Minneapolis is different: people do stuff. They’ve just finished putting in light rail between the downtowns of Minneapolis and St Paul; they turned an unsightly abandoned rail corridor into a bicycle superhighway; there are at least three farmers’ markets that bring in droves of people. Quality food is everywhere—Someone I know here works at a cafe where they make their burgers from grass-fed beef and always have a gluten-free soup, and it’s not even considered a particularly trendy or hipsterish place. Minneapolis is second place in the country, behind only Portland, for how many people commute by bike, and it’s also been ranked the healthiest city in the country, probably owing largely to how much people get out and do stuff and exercise. Like the parkour crew that exists here.
But then, any city is really going to be whatever I make of it, isn’t it? While I was in Cincinnati, I felt like I was in stasis, waiting. But my brother Micah, who’s committed to being in Cincinnati rather than rejecting the idea out of hand like I did, has found good stuff to do—he goes to shows and concerts, and has lots of friends, many of them apparently pretty interesting, and they all do stuff. Even I have actually done stuff in Cincinnati—hanging out with those friends I mentioned, exploring the abandoned subway, that sort of thing, and although there hasn’t been much of that, I could probably have arranged more if I’d felt motivated enough. At the moment, Minneapolis definitely feels like the place where I can actually do stuff, and I’m pretty sure living in Cincinnati would make me bored and frustrated. But maybe it has more opportunities than I give it credit for.

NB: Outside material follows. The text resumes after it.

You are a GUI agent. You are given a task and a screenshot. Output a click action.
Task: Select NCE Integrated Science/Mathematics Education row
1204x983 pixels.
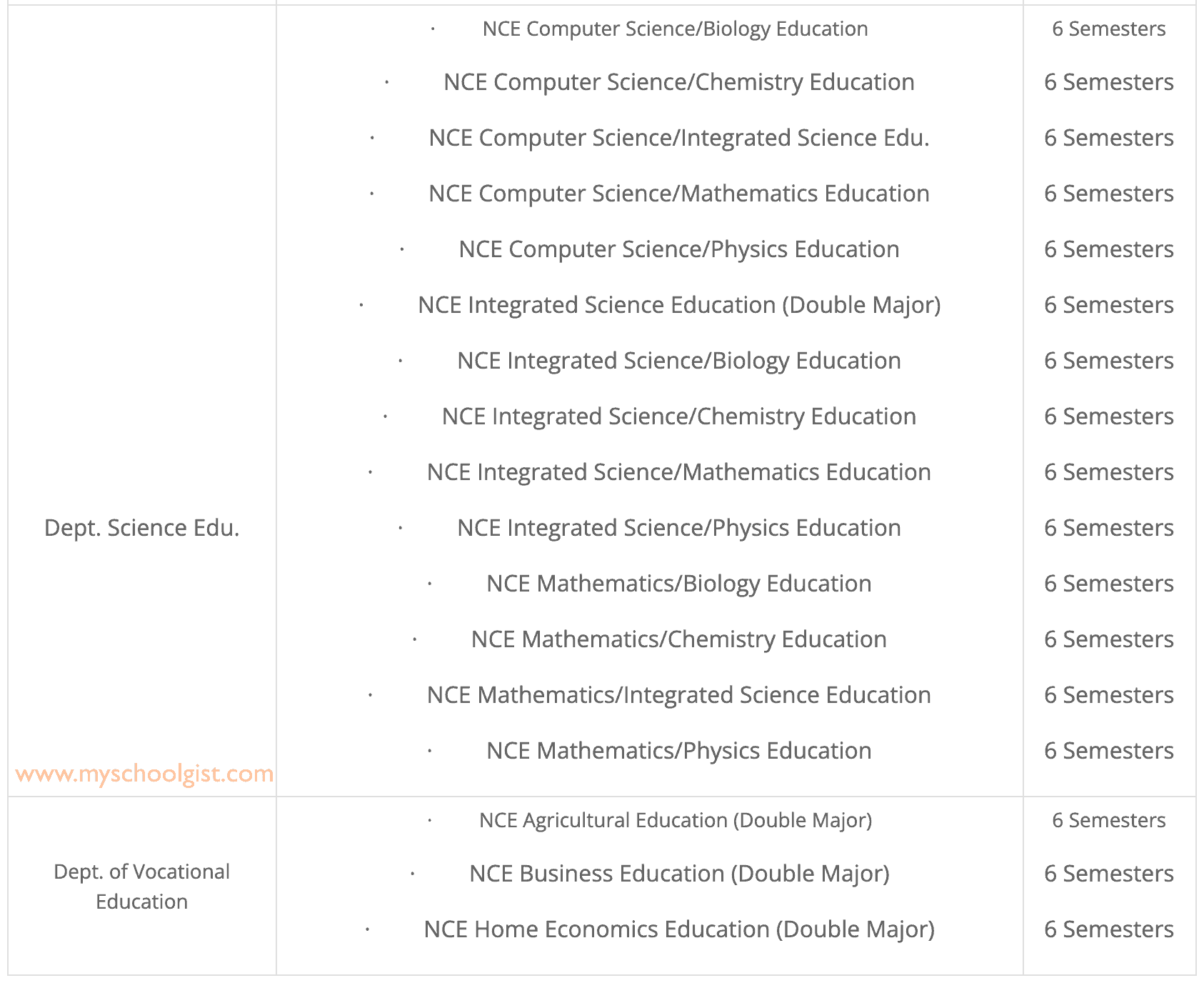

And so. I went out to a little concert with my friends last night and had a great time, and I already have plans to go bowling, build furniture, do parkour, and go camping with people I know here. Things are looking up in terms of not feeling isolated despite being so far from my family. But I’m still undecided, and I imagine it’ll take me a while to figure out whether to stick it out here, or to turn tail when-and-if it looks like I’ll get the design job in Cincinnati. For people, Cincinnati has me, but Minneapolis has the possibility to charm me away. For job, Minneapolis is currently ahead since I, well, have a job here, but Cincinnati has the opportunity to come out strongly on top if I can make signs. For nature, Minneapolis is a clear winner. And for energy, it’s Minneapolis again. But I don’t know how strongly I weigh each of these things, and there are other factors, and I suppose the only thing I can say with any confidence is that I’m going to wait and see.